Grapes in Diet Decrease Risk of Hypertensive Heart Failure Grape Antioxidants Shown to Reduce Blood Pressure, Improve Cardiac

Function, and Prevent Enlargement of Heart



    FRESNO, Calif., Oct. 24 /PRNewswire/ -- New results presented at the
 Second International Symposium on Human Health Effects of Fruits and
 Vegetables in Houston, Texas last week showed that a grape-enriched diet
 improved cardiac function, prevented enlargement of the heart and kidneys,
 and reduced cardiac and renal oxidative damage in rats prone to heart
 failure.
     The research showed that grape antioxidants significantly decrease the
 hallmarks of heart failure pathology. The study, conducted at the
 University of Michigan, showed that compared to the control group, the
 grape-enriched diet significantly decreased blood pressure and protected
 against cardiac remodeling where the heart becomes enlarged and the heart
 tissue becomes more rigid. The grape-rich diet also improved functional
 cardiac output per minute, and reduced oxidative stress and inflammation
 markers. The study results suggest that regular grape consumption
 accumulates to provide a beneficial impact over the long term.
     Heart failure occurs when the heart is no longer able to meet the
 oxygen demands of the body.

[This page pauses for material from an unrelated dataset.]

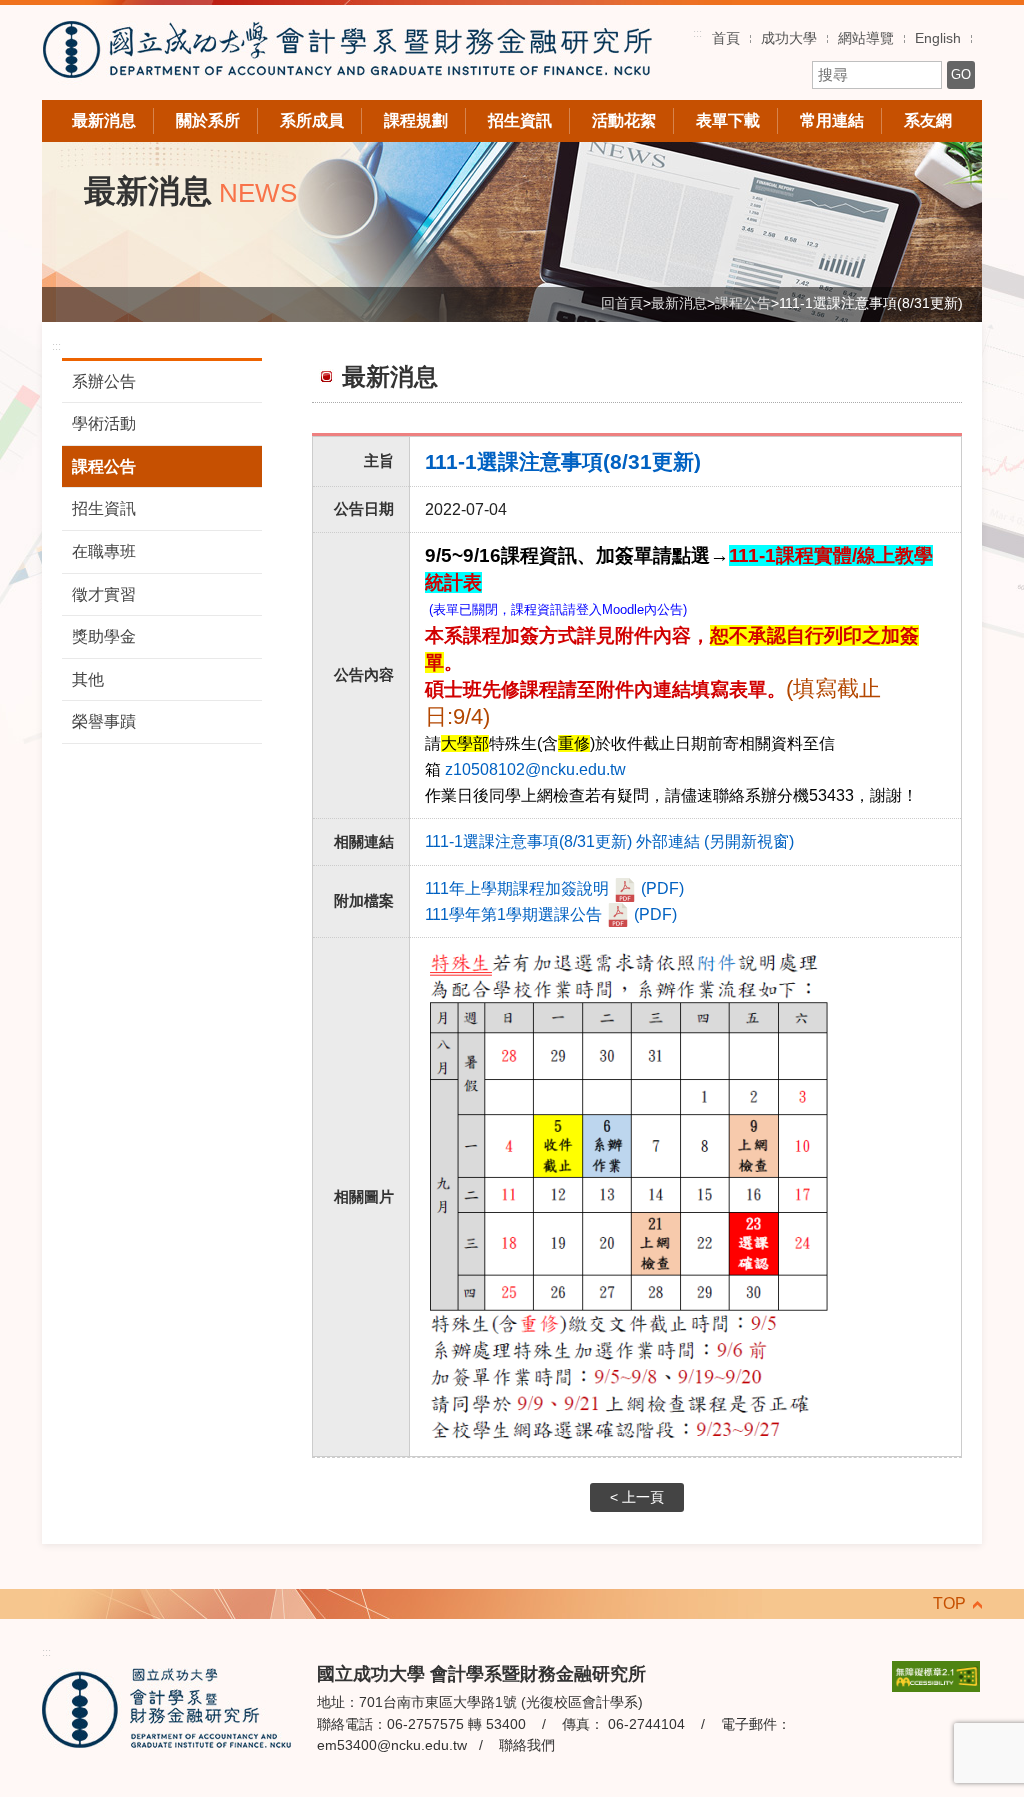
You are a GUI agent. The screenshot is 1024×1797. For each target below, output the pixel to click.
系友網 (928, 120)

This can result from a loss of functional heart
 tissue, infection, heart valve abnormalities, or hypertension.
     "This research highlights a critical new facet of the beneficial impact
 of grapes on heart health," said Kathleen Nave, president of the California
 Table Grape Commission. "While the positive effects of grapes on blood
 pressure and blood vessel health are well-established, this study
 demonstrates the significant long term benefits of eating grapes on
 hypertension-related diseases, including the prevention of organ damage."
     Over 90% of heart failure cases are preceded by hypertension, which is
 a major health issue in the United States today: there are an estimated
 500,000 new cases diagnosed each year, approximately 60,000 deaths due to
 hypertension and over $15 billion spent in hospitals to treat this disease.
 Hypertension is the number one diagnosis for those over the age of 65.
     The International Symposium on Human Health Effects of Fruit and
 Vegetables is a scientific forum in which approximately 300 scientists,
 nutrition and medical professionals, industry representatives, commodity
 groups, and legislators from 38 countries gather to exchange information on
 the latest advances in science relating to the health-maintaining
 properties of fruits and vegetables. The goal of the conference is to
 facilitate discussion between the agricultural, nutrition and health
 sciences, and to advance the science related to foods for health. The
 conference is hosted by the Vegetable and Fruit Improvement Center of the
 Texas A&M Agriculture in Houston, Texas.